Trump announced plans to phase out the DACA program in September, giving Congress a March deadline to come to a consensus on the future of Dreamers. And while Democrats have repeatedly asked Congress to vote on the Obama-era regulation before this deadline and offered a bill that would allow those immigrants to become citizens over time, Republicans have argued that any new legislation would need to be accompanied by safeguards such as border control.
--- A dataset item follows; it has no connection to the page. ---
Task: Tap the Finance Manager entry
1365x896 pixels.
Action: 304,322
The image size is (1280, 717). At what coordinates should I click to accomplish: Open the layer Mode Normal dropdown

As of 2014, more than 241,000 DACA-eligible students enrolled in college, according to the Migration Policy Institute, and many local governments and lawmakers have taken measures to support Dreamers and their aspirations for higher education. Washington State, for example, voted just this week to extend certain aid scholarships to undocumented students, and New York Gov. Andrew Cuomo is currently pushing to grant free tuition to Dreamers at State University of New York (SUNY) and City University of New York (CUNY) schools.

NASFAA President Justin Draeger has expressed NASFAA's support of Dreamers stating that "the DACA program protects from deportation young men and women who were brought to the U.S. — without choice — as children before the age of 16. ... They learn in our schools, defend our freedoms and country, and become productive members of society — all in the face of significant hurdles. Ending this program and penalizing individuals who were brought here through no choice of their own is unspeakably cruel and out-of-step with the foundational ideas and principles of this country."

Although Trump did not discuss the state of higher education in his speech, he did stress the need for vocational schools, to which both parties applauded. Education Secretary Betsy Devos will meet with Trump Wednesday to discuss access to education.

Following the State of Union address, Rep. Joe Kennedy (D-MA), in the Democratic party's official response, criticized the Trump administration and called for unity among lawmakers to tackle important issues moving forward. "We choose a better deal for all who call our country home," Kennedy said. "We choose a living wage and a paid leave, and affordable childcare that your family needs to survive, which is pensions that are solvent, trade pacts that are fair, roads and bridges that will not rust away. A good education that you can afford."